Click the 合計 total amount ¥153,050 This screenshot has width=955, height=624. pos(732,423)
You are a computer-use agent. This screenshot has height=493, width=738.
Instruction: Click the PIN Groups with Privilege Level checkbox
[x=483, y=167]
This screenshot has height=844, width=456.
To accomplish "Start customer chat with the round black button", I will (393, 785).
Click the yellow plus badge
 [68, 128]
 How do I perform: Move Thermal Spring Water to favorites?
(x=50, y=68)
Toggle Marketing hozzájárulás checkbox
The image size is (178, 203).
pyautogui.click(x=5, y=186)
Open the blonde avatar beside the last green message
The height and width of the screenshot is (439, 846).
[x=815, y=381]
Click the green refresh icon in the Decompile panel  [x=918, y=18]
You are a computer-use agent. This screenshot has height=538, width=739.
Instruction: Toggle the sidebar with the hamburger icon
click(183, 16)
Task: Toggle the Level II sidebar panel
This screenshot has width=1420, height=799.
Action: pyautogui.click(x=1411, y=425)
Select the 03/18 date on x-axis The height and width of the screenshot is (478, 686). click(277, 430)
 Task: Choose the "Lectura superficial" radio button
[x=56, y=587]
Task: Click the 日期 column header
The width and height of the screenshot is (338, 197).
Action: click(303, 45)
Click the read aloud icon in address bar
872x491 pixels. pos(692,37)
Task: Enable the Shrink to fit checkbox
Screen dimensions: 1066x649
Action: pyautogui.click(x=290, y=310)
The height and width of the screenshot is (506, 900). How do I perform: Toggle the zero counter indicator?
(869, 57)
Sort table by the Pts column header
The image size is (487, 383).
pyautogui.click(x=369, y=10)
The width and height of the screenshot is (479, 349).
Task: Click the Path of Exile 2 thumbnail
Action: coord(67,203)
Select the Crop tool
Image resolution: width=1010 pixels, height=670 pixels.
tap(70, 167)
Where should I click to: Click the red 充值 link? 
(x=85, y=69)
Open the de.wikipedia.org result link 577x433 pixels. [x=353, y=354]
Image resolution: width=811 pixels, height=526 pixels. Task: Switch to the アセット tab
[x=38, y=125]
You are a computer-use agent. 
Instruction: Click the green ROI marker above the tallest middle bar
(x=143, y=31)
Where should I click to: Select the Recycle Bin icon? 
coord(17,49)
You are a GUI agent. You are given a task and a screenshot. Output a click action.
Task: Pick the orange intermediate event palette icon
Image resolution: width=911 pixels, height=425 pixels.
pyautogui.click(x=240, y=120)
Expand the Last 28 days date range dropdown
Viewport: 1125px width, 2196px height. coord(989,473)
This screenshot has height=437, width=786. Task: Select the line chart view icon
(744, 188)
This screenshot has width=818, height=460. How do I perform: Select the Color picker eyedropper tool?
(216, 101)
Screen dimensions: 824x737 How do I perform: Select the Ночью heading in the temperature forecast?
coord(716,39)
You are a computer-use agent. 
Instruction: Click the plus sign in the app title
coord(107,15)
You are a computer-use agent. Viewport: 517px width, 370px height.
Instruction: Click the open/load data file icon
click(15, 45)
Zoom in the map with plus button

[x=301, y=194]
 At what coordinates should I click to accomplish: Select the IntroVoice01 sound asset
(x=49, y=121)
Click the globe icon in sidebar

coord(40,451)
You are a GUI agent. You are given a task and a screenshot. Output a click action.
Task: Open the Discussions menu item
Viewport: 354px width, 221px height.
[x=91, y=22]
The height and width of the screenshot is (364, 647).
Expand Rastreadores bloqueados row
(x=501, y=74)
********************
● The exercise: Reproduce all of the material above line for line, with no changes.

● Answer to the exercise:
Click the 合計 total amount ¥153,050 This screenshot has width=955, height=624. pos(732,423)
You are a computer-use agent. This screenshot has height=493, width=738.
Instruction: Click the PIN Groups with Privilege Level checkbox
[x=483, y=167]
This screenshot has height=844, width=456.
To accomplish "Start customer chat with the round black button", I will (393, 785).
Click the yellow plus badge
 [68, 128]
 How do I perform: Move Thermal Spring Water to favorites?
(x=50, y=68)
Toggle Marketing hozzájárulás checkbox
The image size is (178, 203).
pyautogui.click(x=5, y=186)
Open the blonde avatar beside the last green message
The height and width of the screenshot is (439, 846).
[x=815, y=381]
Click the green refresh icon in the Decompile panel  [x=918, y=18]
You are a computer-use agent. This screenshot has height=538, width=739.
Instruction: Toggle the sidebar with the hamburger icon
click(183, 16)
Task: Toggle the Level II sidebar panel
This screenshot has width=1420, height=799.
Action: pyautogui.click(x=1411, y=425)
Select the 03/18 date on x-axis The height and width of the screenshot is (478, 686). click(277, 430)
 Task: Choose the "Lectura superficial" radio button
[x=56, y=587]
Task: Click the 日期 column header
The width and height of the screenshot is (338, 197).
Action: click(303, 45)
Click the read aloud icon in address bar
872x491 pixels. pos(692,37)
Task: Enable the Shrink to fit checkbox
Screen dimensions: 1066x649
Action: pyautogui.click(x=290, y=310)
The height and width of the screenshot is (506, 900). How do I perform: Toggle the zero counter indicator?
(869, 57)
Sort table by the Pts column header
The image size is (487, 383).
pyautogui.click(x=369, y=10)
The width and height of the screenshot is (479, 349).
Task: Click the Path of Exile 2 thumbnail
Action: coord(67,203)
Select the Crop tool
Image resolution: width=1010 pixels, height=670 pixels.
tap(70, 167)
Where should I click to: Click the red 充值 link? 
(x=85, y=69)
Open the de.wikipedia.org result link 577x433 pixels. [x=353, y=354]
Image resolution: width=811 pixels, height=526 pixels. Task: Switch to the アセット tab
[x=38, y=125]
You are a computer-use agent. 
Instruction: Click the green ROI marker above the tallest middle bar
(x=143, y=31)
Where should I click to: Select the Recycle Bin icon? 
coord(17,49)
You are a GUI agent. You are given a task and a screenshot. Output a click action.
Task: Pick the orange intermediate event palette icon
Image resolution: width=911 pixels, height=425 pixels.
pyautogui.click(x=240, y=120)
Expand the Last 28 days date range dropdown
Viewport: 1125px width, 2196px height. coord(989,473)
This screenshot has height=437, width=786. Task: Select the line chart view icon
(744, 188)
This screenshot has width=818, height=460. How do I perform: Select the Color picker eyedropper tool?
(216, 101)
Screen dimensions: 824x737 How do I perform: Select the Ночью heading in the temperature forecast?
coord(716,39)
You are a computer-use agent. 
Instruction: Click the plus sign in the app title
coord(107,15)
You are a computer-use agent. Viewport: 517px width, 370px height.
Instruction: Click the open/load data file icon
click(15, 45)
Zoom in the map with plus button

[x=301, y=194]
 At what coordinates should I click to accomplish: Select the IntroVoice01 sound asset
(x=49, y=121)
Click the globe icon in sidebar

coord(40,451)
You are a GUI agent. You are given a task and a screenshot. Output a click action.
Task: Open the Discussions menu item
Viewport: 354px width, 221px height.
[x=91, y=22]
The height and width of the screenshot is (364, 647).
Expand Rastreadores bloqueados row
(x=501, y=74)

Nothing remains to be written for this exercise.